PROVIDED DATA START

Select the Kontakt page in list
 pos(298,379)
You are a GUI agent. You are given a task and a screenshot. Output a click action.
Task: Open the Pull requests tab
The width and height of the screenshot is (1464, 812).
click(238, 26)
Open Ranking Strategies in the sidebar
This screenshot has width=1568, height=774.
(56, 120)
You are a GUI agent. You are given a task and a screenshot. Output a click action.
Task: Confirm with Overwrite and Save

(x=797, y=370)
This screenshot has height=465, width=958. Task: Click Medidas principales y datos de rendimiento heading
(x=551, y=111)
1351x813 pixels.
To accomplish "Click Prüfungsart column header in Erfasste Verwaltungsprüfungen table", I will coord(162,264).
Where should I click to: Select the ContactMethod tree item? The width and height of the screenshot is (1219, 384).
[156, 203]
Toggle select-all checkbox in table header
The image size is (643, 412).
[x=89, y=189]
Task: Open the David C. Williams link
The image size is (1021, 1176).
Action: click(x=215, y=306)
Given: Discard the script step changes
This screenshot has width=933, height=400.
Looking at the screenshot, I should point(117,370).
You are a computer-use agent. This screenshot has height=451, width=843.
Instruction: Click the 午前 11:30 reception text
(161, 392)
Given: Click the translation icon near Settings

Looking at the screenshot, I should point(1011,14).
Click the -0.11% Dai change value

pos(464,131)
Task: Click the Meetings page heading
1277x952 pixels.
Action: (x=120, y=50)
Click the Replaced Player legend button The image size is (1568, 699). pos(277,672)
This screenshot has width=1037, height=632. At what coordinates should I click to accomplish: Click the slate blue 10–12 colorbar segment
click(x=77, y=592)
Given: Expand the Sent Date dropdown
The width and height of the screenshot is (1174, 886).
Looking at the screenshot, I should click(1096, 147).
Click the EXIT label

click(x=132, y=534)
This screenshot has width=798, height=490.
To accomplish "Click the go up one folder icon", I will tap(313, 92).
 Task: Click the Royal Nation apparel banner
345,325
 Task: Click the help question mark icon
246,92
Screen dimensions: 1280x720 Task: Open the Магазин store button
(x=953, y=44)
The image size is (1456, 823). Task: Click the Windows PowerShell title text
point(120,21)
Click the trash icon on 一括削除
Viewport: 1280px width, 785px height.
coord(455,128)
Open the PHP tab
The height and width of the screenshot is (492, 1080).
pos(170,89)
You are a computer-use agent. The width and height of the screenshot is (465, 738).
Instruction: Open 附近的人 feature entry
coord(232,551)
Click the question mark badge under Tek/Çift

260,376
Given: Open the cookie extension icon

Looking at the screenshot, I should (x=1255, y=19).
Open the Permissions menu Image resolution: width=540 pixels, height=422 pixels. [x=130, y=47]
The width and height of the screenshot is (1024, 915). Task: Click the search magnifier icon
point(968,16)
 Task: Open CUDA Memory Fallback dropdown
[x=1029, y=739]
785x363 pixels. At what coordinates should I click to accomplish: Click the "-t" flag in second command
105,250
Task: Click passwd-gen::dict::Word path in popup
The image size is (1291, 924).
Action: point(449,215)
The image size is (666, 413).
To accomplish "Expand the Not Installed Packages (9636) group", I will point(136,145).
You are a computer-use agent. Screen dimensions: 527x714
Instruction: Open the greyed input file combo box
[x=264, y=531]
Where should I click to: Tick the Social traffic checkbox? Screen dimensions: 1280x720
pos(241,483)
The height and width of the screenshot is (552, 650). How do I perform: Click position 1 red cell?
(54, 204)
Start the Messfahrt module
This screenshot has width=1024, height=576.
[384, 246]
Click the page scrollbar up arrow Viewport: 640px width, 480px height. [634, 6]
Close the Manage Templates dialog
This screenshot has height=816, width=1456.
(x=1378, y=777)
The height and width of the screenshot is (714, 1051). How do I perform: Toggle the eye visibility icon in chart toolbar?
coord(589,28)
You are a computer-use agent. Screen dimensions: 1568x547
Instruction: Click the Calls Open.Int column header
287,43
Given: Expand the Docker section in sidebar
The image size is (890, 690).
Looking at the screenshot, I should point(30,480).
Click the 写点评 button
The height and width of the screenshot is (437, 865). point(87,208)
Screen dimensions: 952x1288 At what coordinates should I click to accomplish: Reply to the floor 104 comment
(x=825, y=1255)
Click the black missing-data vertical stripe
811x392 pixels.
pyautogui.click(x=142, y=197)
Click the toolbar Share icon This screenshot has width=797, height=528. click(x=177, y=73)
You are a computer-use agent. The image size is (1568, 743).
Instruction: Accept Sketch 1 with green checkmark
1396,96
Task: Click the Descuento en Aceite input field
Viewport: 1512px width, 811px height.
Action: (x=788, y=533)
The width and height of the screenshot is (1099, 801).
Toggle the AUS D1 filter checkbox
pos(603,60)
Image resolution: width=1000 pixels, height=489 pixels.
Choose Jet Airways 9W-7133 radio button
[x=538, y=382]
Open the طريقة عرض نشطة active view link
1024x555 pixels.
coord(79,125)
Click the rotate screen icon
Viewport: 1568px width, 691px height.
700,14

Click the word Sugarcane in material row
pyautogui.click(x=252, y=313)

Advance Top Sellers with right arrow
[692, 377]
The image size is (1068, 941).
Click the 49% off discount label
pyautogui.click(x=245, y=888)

PROVIDED DATA END

| WHAT TO PRODUCE |
Above are the records; retype every one exactly.

| ANSWER TO THE PROBLEM |
Select the Kontakt page in list
 pos(298,379)
You are a GUI agent. You are given a task and a screenshot. Output a click action.
Task: Open the Pull requests tab
The width and height of the screenshot is (1464, 812).
click(238, 26)
Open Ranking Strategies in the sidebar
This screenshot has width=1568, height=774.
(56, 120)
You are a GUI agent. You are given a task and a screenshot. Output a click action.
Task: Confirm with Overwrite and Save

(x=797, y=370)
This screenshot has height=465, width=958. Task: Click Medidas principales y datos de rendimiento heading
(x=551, y=111)
1351x813 pixels.
To accomplish "Click Prüfungsart column header in Erfasste Verwaltungsprüfungen table", I will coord(162,264).
Where should I click to: Select the ContactMethod tree item? The width and height of the screenshot is (1219, 384).
[156, 203]
Toggle select-all checkbox in table header
The image size is (643, 412).
[x=89, y=189]
Task: Open the David C. Williams link
The image size is (1021, 1176).
Action: click(x=215, y=306)
Given: Discard the script step changes
This screenshot has width=933, height=400.
Looking at the screenshot, I should point(117,370).
You are a computer-use agent. This screenshot has height=451, width=843.
Instruction: Click the 午前 11:30 reception text
(161, 392)
Given: Click the translation icon near Settings

Looking at the screenshot, I should point(1011,14).
Click the -0.11% Dai change value

pos(464,131)
Task: Click the Meetings page heading
1277x952 pixels.
Action: (x=120, y=50)
Click the Replaced Player legend button The image size is (1568, 699). pos(277,672)
This screenshot has width=1037, height=632. At what coordinates should I click to accomplish: Click the slate blue 10–12 colorbar segment
click(x=77, y=592)
Given: Expand the Sent Date dropdown
The width and height of the screenshot is (1174, 886).
Looking at the screenshot, I should click(1096, 147).
Click the EXIT label

click(x=132, y=534)
This screenshot has width=798, height=490.
To accomplish "Click the go up one folder icon", I will tap(313, 92).
 Task: Click the Royal Nation apparel banner
345,325
 Task: Click the help question mark icon
246,92
Screen dimensions: 1280x720 Task: Open the Магазин store button
(x=953, y=44)
The image size is (1456, 823). Task: Click the Windows PowerShell title text
point(120,21)
Click the trash icon on 一括削除
Viewport: 1280px width, 785px height.
coord(455,128)
Open the PHP tab
The height and width of the screenshot is (492, 1080).
pos(170,89)
You are a computer-use agent. The width and height of the screenshot is (465, 738).
Instruction: Open 附近的人 feature entry
coord(232,551)
Click the question mark badge under Tek/Çift

260,376
Given: Open the cookie extension icon

Looking at the screenshot, I should (x=1255, y=19).
Open the Permissions menu Image resolution: width=540 pixels, height=422 pixels. [x=130, y=47]
The width and height of the screenshot is (1024, 915). Task: Click the search magnifier icon
point(968,16)
 Task: Open CUDA Memory Fallback dropdown
[x=1029, y=739]
785x363 pixels. At what coordinates should I click to accomplish: Click the "-t" flag in second command
105,250
Task: Click passwd-gen::dict::Word path in popup
The image size is (1291, 924).
Action: point(449,215)
The image size is (666, 413).
To accomplish "Expand the Not Installed Packages (9636) group", I will point(136,145).
You are a computer-use agent. Screen dimensions: 527x714
Instruction: Open the greyed input file combo box
[x=264, y=531]
Where should I click to: Tick the Social traffic checkbox? Screen dimensions: 1280x720
pos(241,483)
The height and width of the screenshot is (552, 650). How do I perform: Click position 1 red cell?
(54, 204)
Start the Messfahrt module
This screenshot has width=1024, height=576.
[384, 246]
Click the page scrollbar up arrow Viewport: 640px width, 480px height. [634, 6]
Close the Manage Templates dialog
This screenshot has height=816, width=1456.
(x=1378, y=777)
The height and width of the screenshot is (714, 1051). How do I perform: Toggle the eye visibility icon in chart toolbar?
coord(589,28)
You are a computer-use agent. Screen dimensions: 1568x547
Instruction: Click the Calls Open.Int column header
287,43
Given: Expand the Docker section in sidebar
The image size is (890, 690).
Looking at the screenshot, I should point(30,480).
Click the 写点评 button
The height and width of the screenshot is (437, 865). point(87,208)
Screen dimensions: 952x1288 At what coordinates should I click to accomplish: Reply to the floor 104 comment
(x=825, y=1255)
Click the black missing-data vertical stripe
811x392 pixels.
pyautogui.click(x=142, y=197)
Click the toolbar Share icon This screenshot has width=797, height=528. click(x=177, y=73)
You are a computer-use agent. The image size is (1568, 743).
Instruction: Accept Sketch 1 with green checkmark
1396,96
Task: Click the Descuento en Aceite input field
Viewport: 1512px width, 811px height.
Action: (x=788, y=533)
The width and height of the screenshot is (1099, 801).
Toggle the AUS D1 filter checkbox
pos(603,60)
Image resolution: width=1000 pixels, height=489 pixels.
Choose Jet Airways 9W-7133 radio button
[x=538, y=382]
Open the طريقة عرض نشطة active view link
1024x555 pixels.
coord(79,125)
Click the rotate screen icon
Viewport: 1568px width, 691px height.
700,14

Click the word Sugarcane in material row
pyautogui.click(x=252, y=313)

Advance Top Sellers with right arrow
[692, 377]
The image size is (1068, 941).
Click the 49% off discount label
pyautogui.click(x=245, y=888)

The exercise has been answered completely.